-- Provided records --
####################
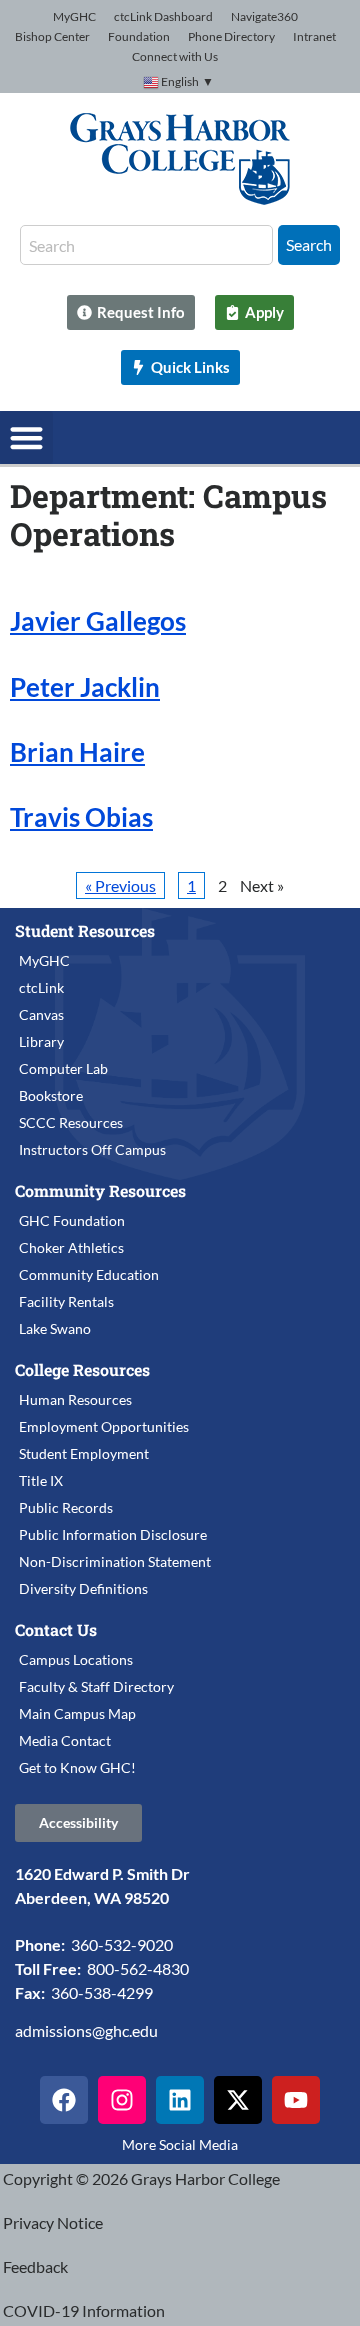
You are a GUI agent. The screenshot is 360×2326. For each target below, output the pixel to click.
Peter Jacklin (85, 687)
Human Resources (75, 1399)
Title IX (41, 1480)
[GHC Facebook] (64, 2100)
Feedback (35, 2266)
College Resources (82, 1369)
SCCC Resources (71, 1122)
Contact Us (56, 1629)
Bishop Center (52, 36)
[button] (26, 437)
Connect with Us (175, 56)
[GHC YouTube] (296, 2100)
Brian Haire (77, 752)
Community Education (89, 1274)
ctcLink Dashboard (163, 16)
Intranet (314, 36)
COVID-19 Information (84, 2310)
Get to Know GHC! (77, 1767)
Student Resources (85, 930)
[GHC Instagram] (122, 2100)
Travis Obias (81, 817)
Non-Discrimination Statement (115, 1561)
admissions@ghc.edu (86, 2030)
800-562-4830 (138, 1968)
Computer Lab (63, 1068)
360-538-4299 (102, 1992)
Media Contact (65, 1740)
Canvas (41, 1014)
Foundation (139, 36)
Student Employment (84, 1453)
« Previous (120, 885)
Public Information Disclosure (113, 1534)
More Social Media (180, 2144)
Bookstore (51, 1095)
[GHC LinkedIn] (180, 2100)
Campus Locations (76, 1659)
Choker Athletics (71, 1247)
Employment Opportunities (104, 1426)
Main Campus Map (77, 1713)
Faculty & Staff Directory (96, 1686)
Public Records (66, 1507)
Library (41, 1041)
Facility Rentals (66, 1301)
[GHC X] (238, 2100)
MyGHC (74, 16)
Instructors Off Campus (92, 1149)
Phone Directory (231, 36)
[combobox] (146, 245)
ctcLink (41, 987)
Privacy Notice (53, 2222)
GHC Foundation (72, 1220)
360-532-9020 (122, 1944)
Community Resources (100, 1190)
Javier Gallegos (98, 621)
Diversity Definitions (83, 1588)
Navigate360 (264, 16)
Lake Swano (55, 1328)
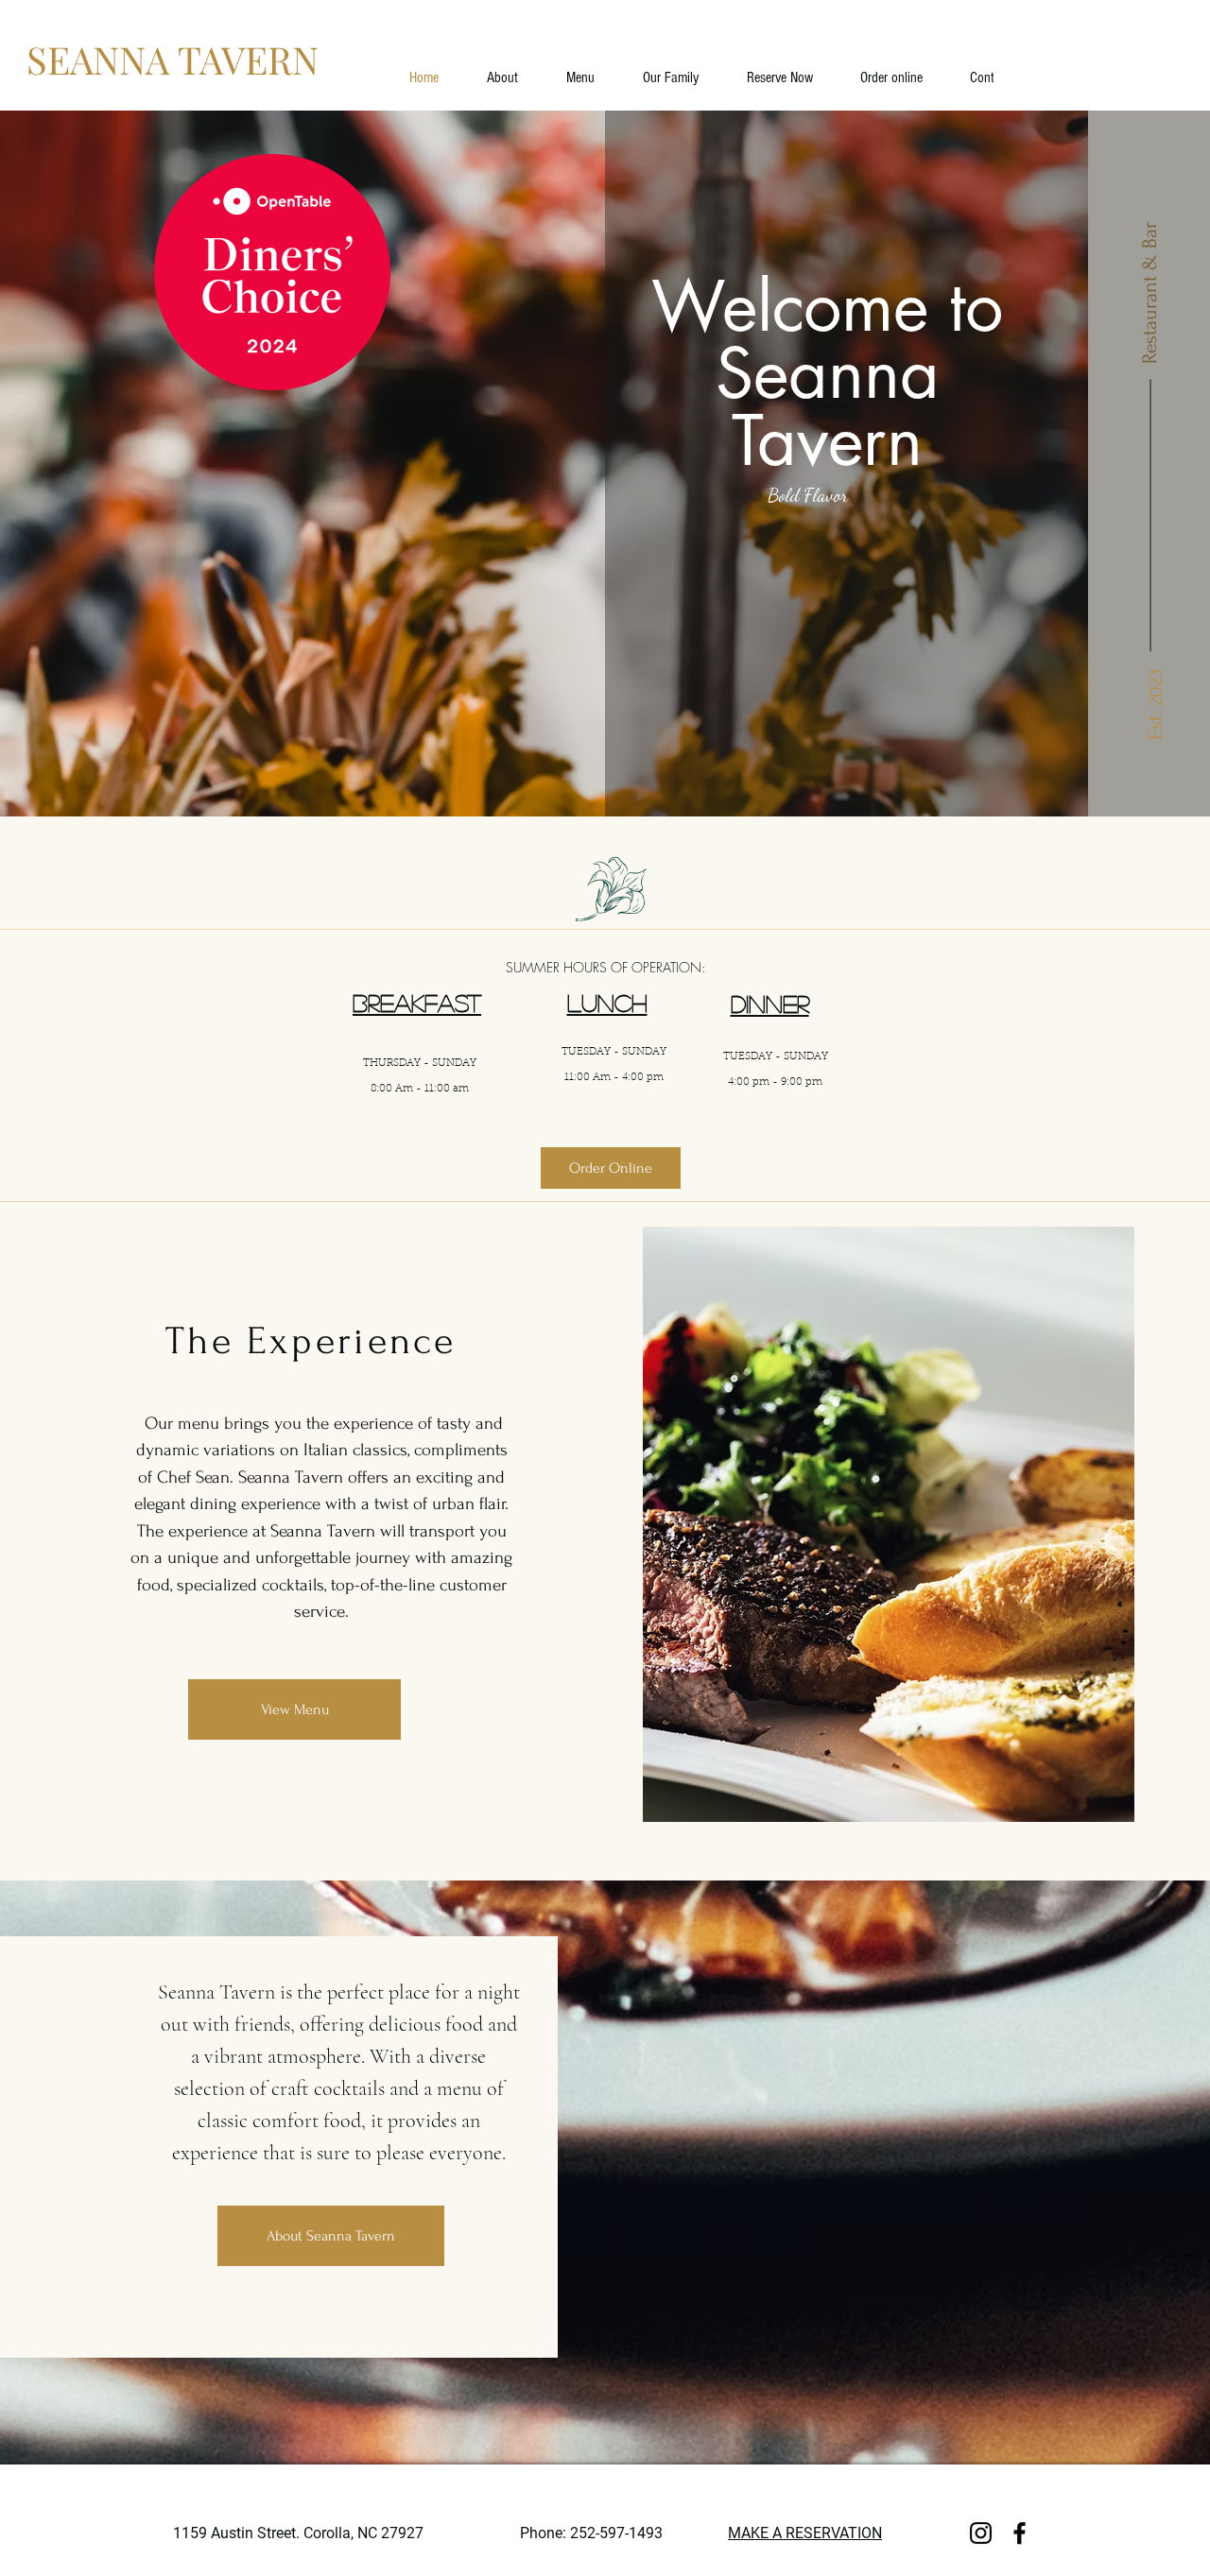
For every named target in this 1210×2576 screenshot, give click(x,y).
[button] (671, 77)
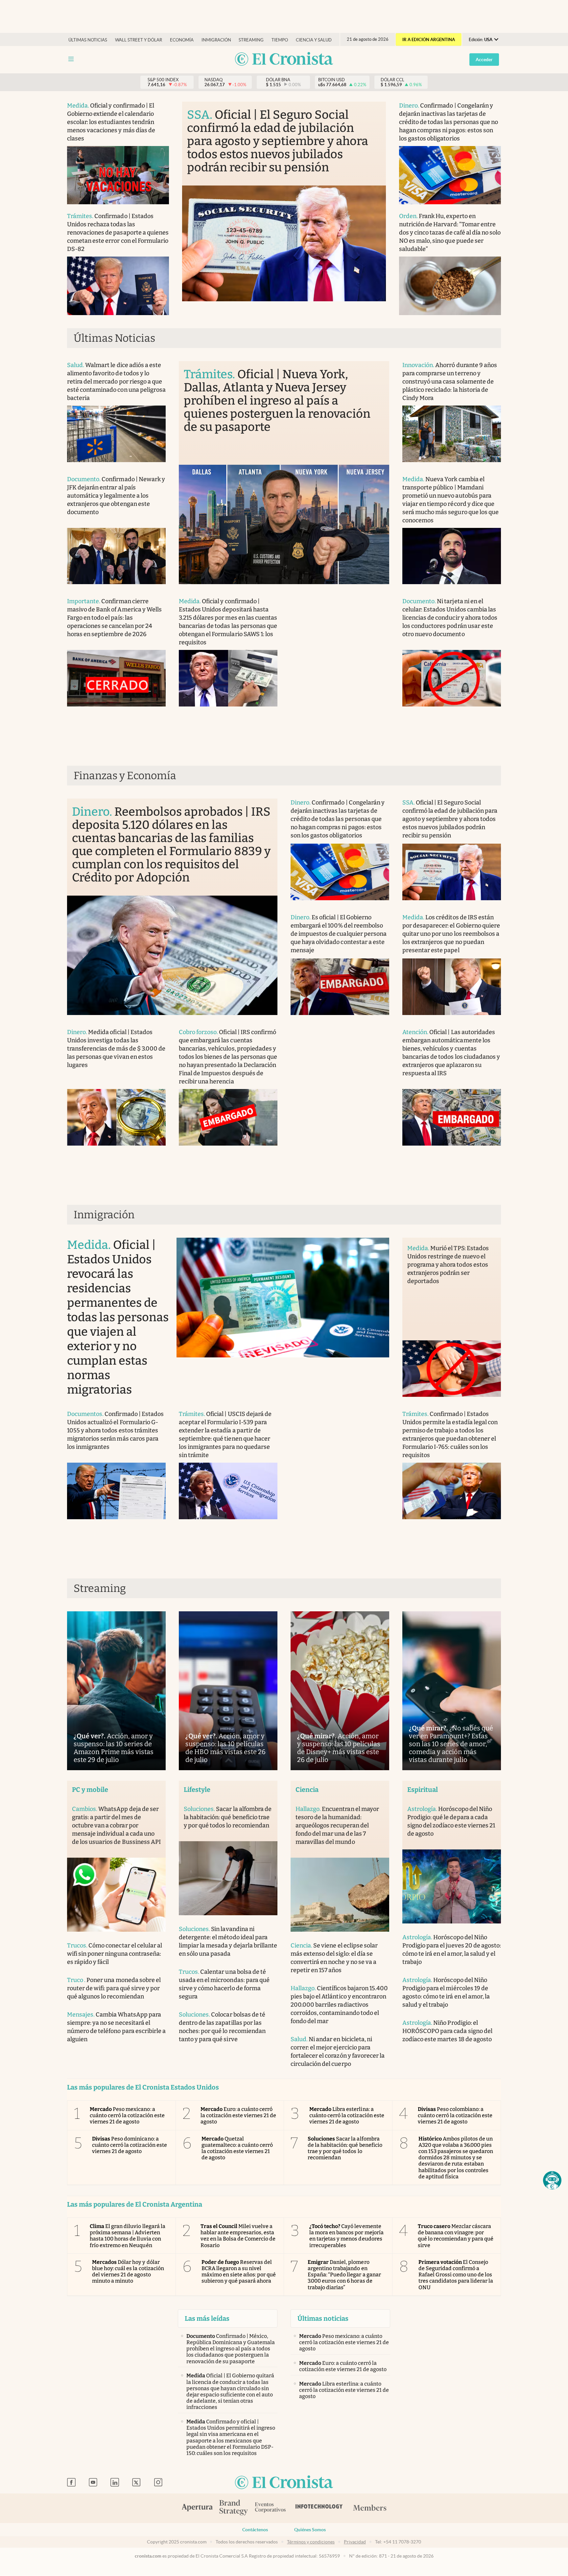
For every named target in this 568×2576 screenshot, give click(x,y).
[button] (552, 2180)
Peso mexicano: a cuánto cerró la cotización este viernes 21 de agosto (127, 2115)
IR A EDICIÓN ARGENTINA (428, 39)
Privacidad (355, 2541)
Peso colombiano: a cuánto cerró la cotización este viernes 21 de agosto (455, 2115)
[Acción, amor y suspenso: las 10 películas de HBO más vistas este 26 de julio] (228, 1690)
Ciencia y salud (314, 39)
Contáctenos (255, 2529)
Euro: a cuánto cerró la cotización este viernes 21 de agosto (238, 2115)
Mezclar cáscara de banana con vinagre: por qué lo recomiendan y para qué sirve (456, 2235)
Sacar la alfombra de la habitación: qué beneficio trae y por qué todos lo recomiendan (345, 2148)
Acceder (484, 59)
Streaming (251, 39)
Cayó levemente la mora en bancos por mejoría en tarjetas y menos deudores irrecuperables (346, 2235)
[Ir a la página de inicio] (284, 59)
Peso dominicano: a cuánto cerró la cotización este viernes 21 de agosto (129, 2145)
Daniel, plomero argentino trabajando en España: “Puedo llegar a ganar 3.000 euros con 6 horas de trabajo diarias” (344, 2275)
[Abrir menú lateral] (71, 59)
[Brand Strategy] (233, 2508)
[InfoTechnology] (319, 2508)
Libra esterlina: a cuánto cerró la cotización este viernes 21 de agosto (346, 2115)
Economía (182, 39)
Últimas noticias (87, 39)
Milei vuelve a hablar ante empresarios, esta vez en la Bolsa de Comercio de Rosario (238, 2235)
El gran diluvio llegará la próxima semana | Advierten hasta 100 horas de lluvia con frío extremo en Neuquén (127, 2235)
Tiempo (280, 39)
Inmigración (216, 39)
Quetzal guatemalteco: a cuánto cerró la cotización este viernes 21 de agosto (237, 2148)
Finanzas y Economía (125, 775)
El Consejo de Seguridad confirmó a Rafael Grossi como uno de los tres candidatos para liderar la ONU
####################
-- Problem description --
Give back, unaltered, each line of the listing from the first to the line that contains "More Social Media (180, 2144)", leaving every picture out.

-- Exercise solution --
You are a GUI agent. The screenshot is 360×2326. For each target below, output the pixel to click.
Peter Jacklin (85, 687)
Human Resources (75, 1399)
Title IX (41, 1480)
[GHC Facebook] (64, 2100)
Feedback (35, 2266)
College Resources (82, 1369)
SCCC Resources (71, 1122)
Contact Us (56, 1629)
Bishop Center (52, 36)
[button] (26, 437)
Connect with Us (175, 56)
[GHC YouTube] (296, 2100)
Brian Haire (77, 752)
Community Education (89, 1274)
ctcLink Dashboard (163, 16)
Intranet (314, 36)
COVID-19 Information (84, 2310)
Get to Know GHC! (77, 1767)
Student Resources (85, 930)
[GHC Instagram] (122, 2100)
Travis Obias (81, 817)
Non-Discrimination Statement (115, 1561)
admissions@ghc.edu (86, 2030)
800-562-4830 (138, 1968)
Computer Lab (63, 1068)
360-538-4299 (102, 1992)
Media Contact (65, 1740)
Canvas (41, 1014)
Foundation (139, 36)
Student Employment (84, 1453)
« Previous (120, 885)
Public Information Disclosure (113, 1534)
More Social Media (180, 2144)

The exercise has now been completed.